El tapón de la sidra

 


Recuerdo que siempre, el 22 de diciembre, era el día en que comenzaba mara mí la Pascua de Navidad, que es una de las tres pascuas. Todo estaba dispuesto para la cena de Nochebuena: además de las viandas culinarias, el típico turrón de Jijona y Alicante, o sea, el blando y el duro, unas barritas de guirlache, algo de mazapán y las botellas de sidra “El Gaitero”, el único “champán” que se tomaba en casa. Cuando descorchaba mi padre la botella verde con ínfulas de "Veuve Cliquot, le pedía que diese taponazo como había visto en las viñetas del TBO. Siempre terminaba el corcho pegando en el retrato de la Purísima, en una lámpara, o perdiéndose encima de un aparador. Aquello del taponazo me recordaba cuando, con motivo de la fiesta de la fábrica de azúcar en honor de san Isidro,  a un miembro de la comisión de festejos se le ocurrió tirar un cohete volador con la mano, sin la ayuda de la obligada tablilla lanzadera. Le prendió fuego a la mecha con su cigarro “farias” y el petardo salió zumbando hacia arriba como alma que lleva el diablo. Pero durante su trayecto el cohete cambió de rumbo en parábola y voló como un misil hasta colarse por una ventana abierta del chalé del director, donde se hospedaba como invitado un señor muy serio llegado el día anterior desde Madrid y que ostentaba una alto cargo en las oficinas centrales.
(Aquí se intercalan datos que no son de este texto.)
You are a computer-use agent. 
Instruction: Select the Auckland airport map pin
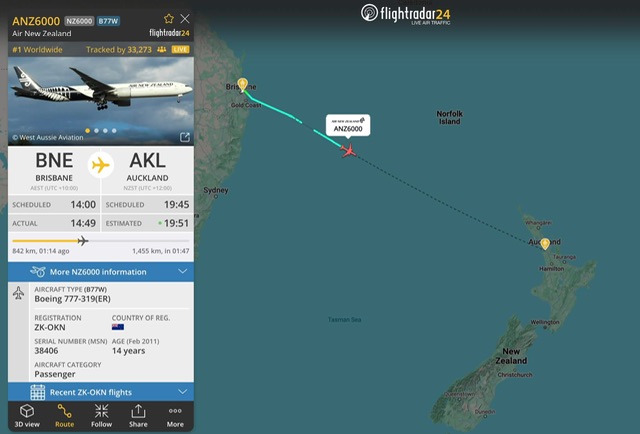pos(545,244)
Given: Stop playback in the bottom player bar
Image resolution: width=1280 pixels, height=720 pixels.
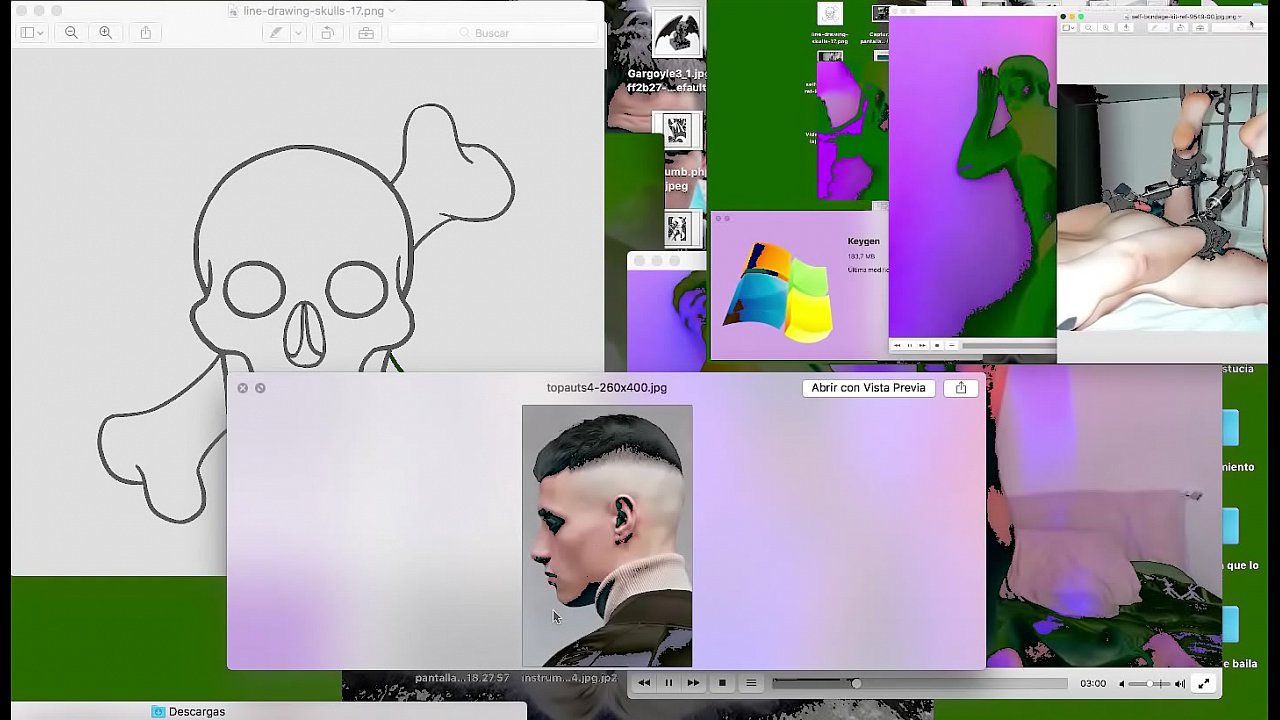Looking at the screenshot, I should [x=722, y=683].
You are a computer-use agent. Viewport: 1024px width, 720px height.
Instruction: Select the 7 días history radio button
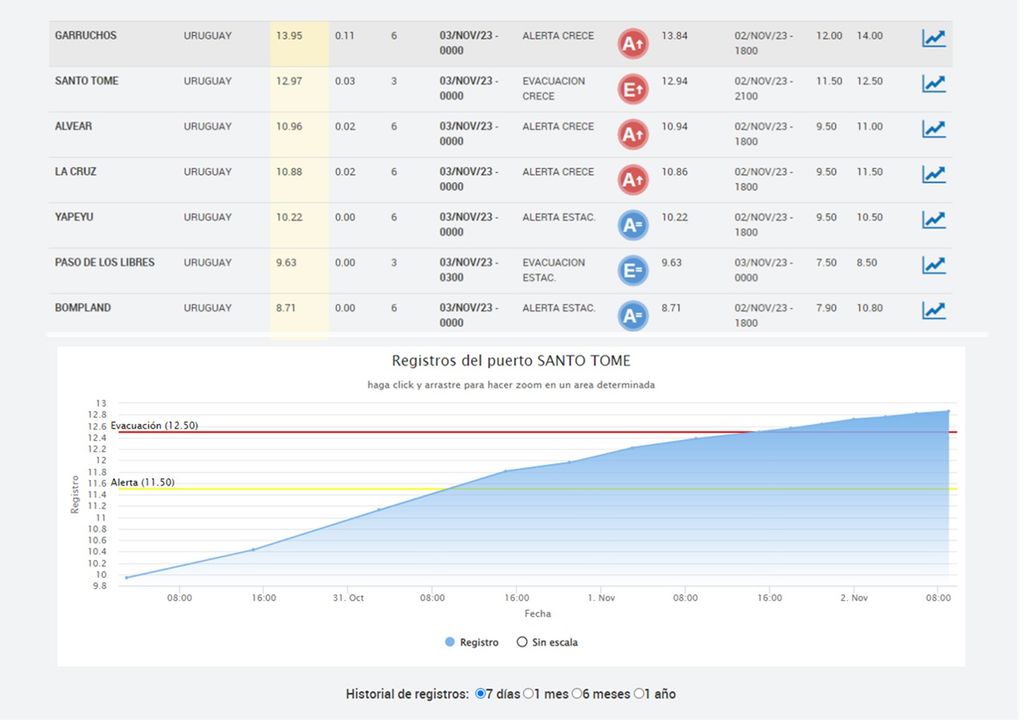[x=481, y=693]
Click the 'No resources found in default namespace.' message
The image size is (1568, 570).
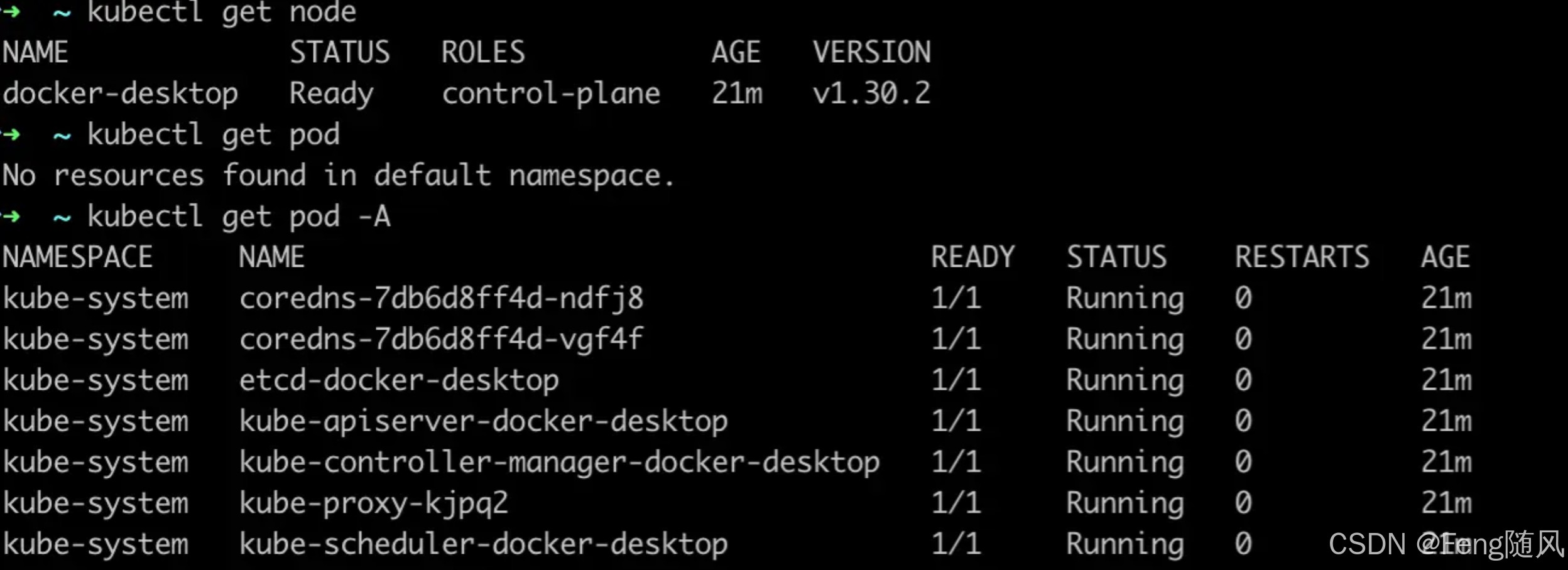[x=338, y=176]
El miembro de la comisión que había lanzado el cohete sintió morirse. No sabía dónde meterse. La explosión fue tremenda. Al poco comenzó a salir por la ventana el humo negro de la pólvora quemada. Se hizo un silencio general que se podía cortar. El gerifalte de Madrid estaba echando la siesta. Dio un brinco de la cama y entre toses y humos se asomó en calzoncillos muy mareado, como el boxeador al que le acaban de propinar un cate. Aquel atentado a su integridad física debía ser castigado. Ya asomado, preguntó a gritos: “¿Quién ha sido…?”. Todos miraban hacia la ventana en absoluto silencio. Al que había tirado el cohete le temblaban las piernas, su sudor era frío y se había quedado alalo. Ya se veía en la calle. Tuvo suerte, nadie le delató. Horas más tarde pude ver al gerifalte de Madrid tomando una copa de anís en el ambigú mientras la banda de música de Jaraba interpretaba el foxtrot “Y tenía un lunar”, que bailaba con maestría la mujer del jefe de la Estación con un yesaire revocador.